*What you should do*
All lines from the one holding "MINULÉ ROČNÍKY (1821, 93)" to the end of the listing are to be output exactly, both ends included, with any pictures left out.

*Input material*

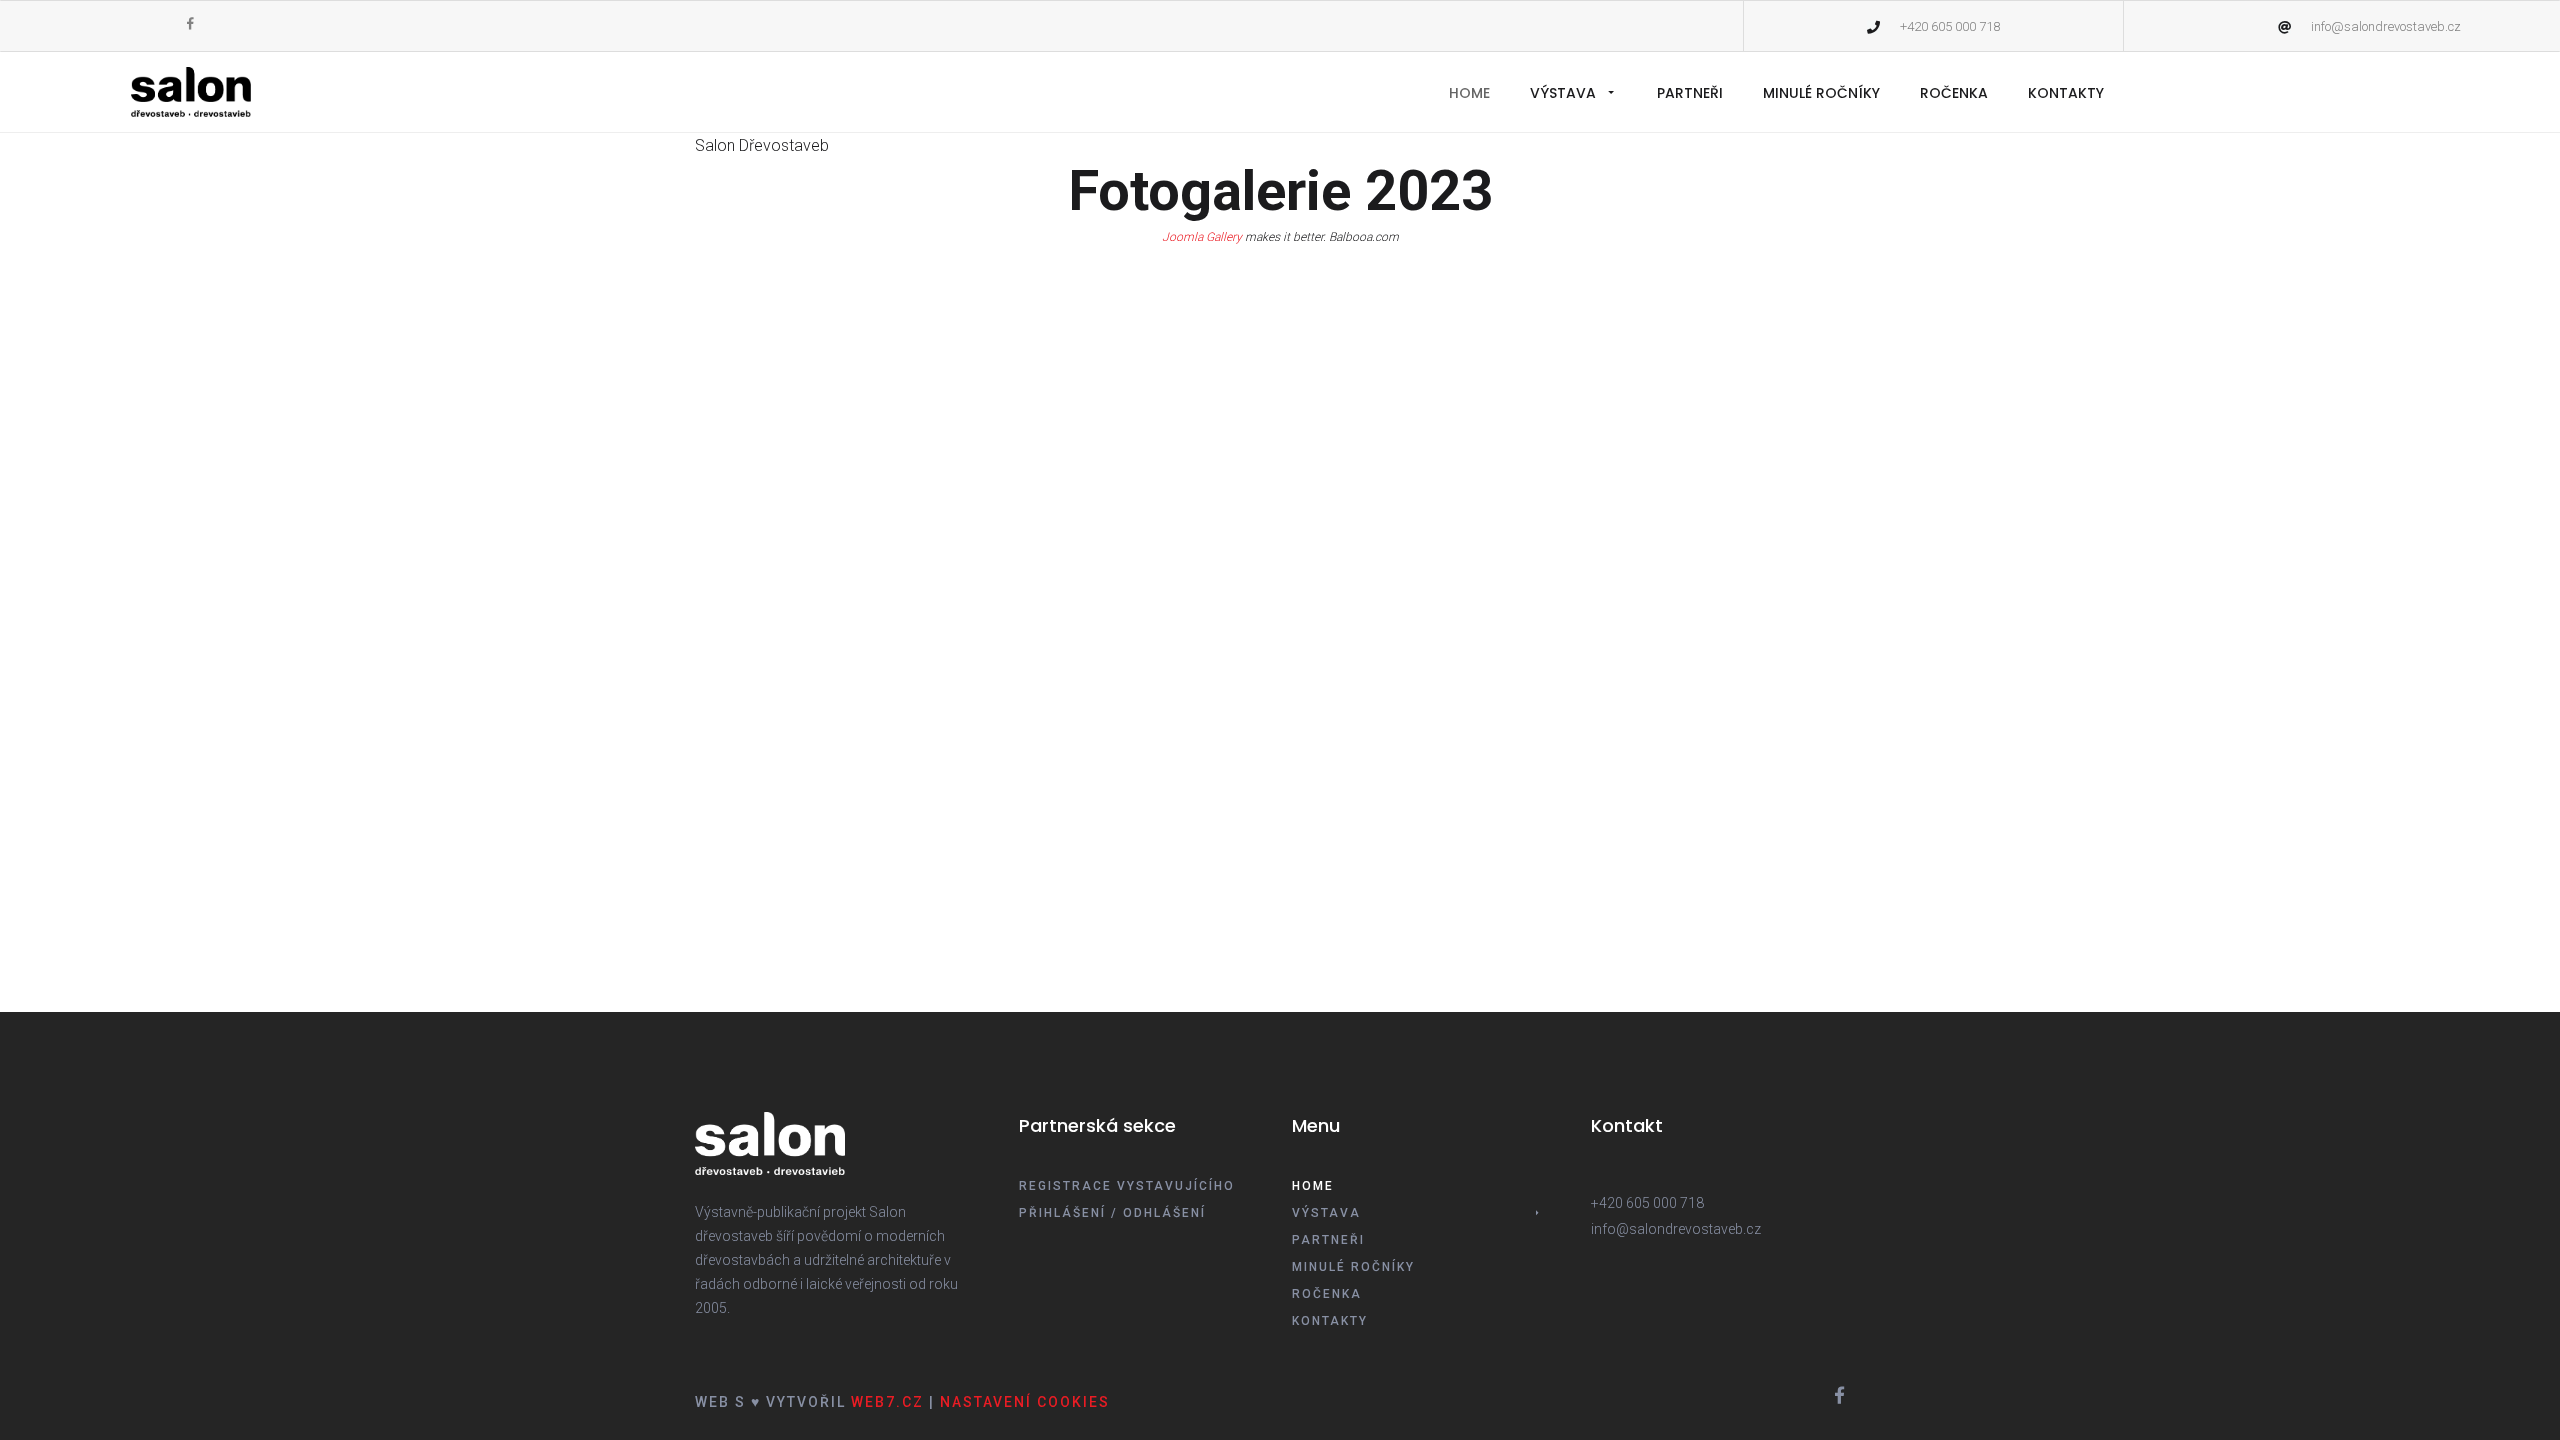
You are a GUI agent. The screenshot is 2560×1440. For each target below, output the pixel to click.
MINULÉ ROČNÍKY (1821, 93)
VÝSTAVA (1563, 93)
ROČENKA (1954, 93)
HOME (1469, 93)
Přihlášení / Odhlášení (1112, 1212)
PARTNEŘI (1690, 93)
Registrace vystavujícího (1127, 1185)
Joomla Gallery (1202, 237)
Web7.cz (885, 1402)
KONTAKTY (2066, 93)
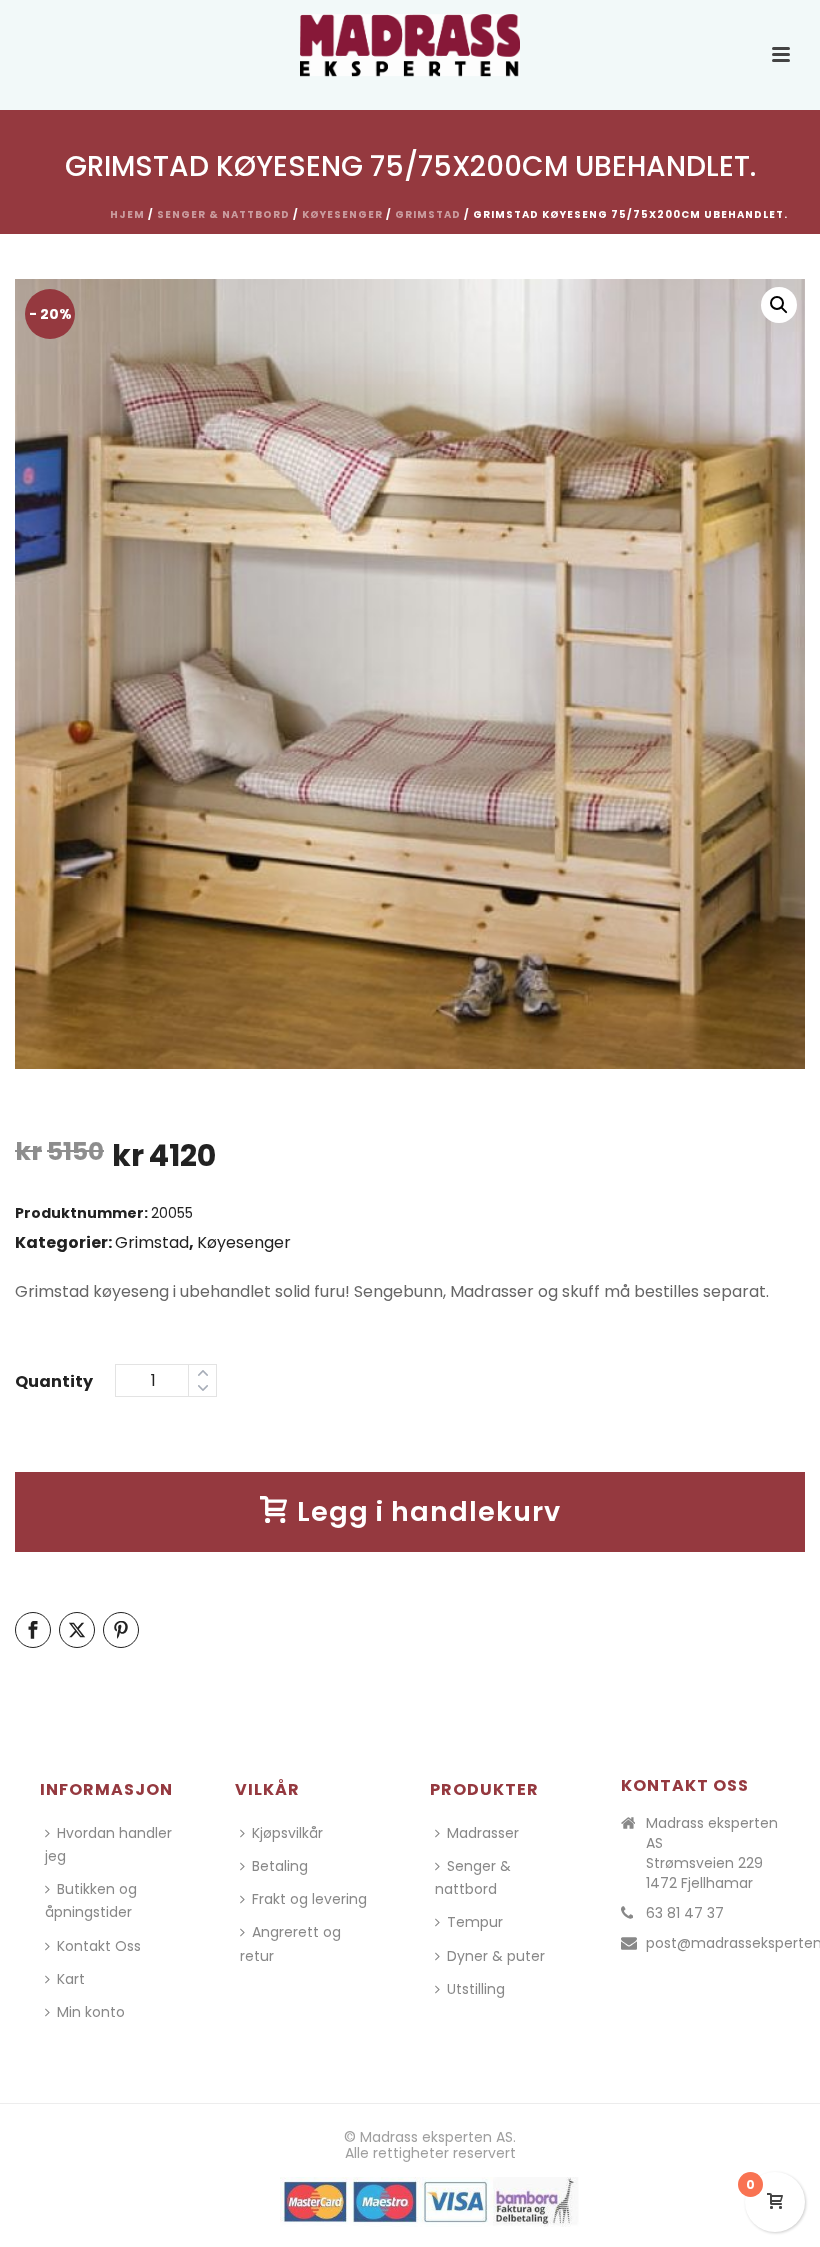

*Your solution*
MINULÉ ROČNÍKY (1821, 93)
VÝSTAVA (1563, 93)
ROČENKA (1954, 93)
HOME (1469, 93)
Přihlášení / Odhlášení (1112, 1212)
PARTNEŘI (1690, 93)
Registrace vystavujícího (1127, 1185)
Joomla Gallery (1202, 237)
Web7.cz (885, 1402)
KONTAKTY (2066, 93)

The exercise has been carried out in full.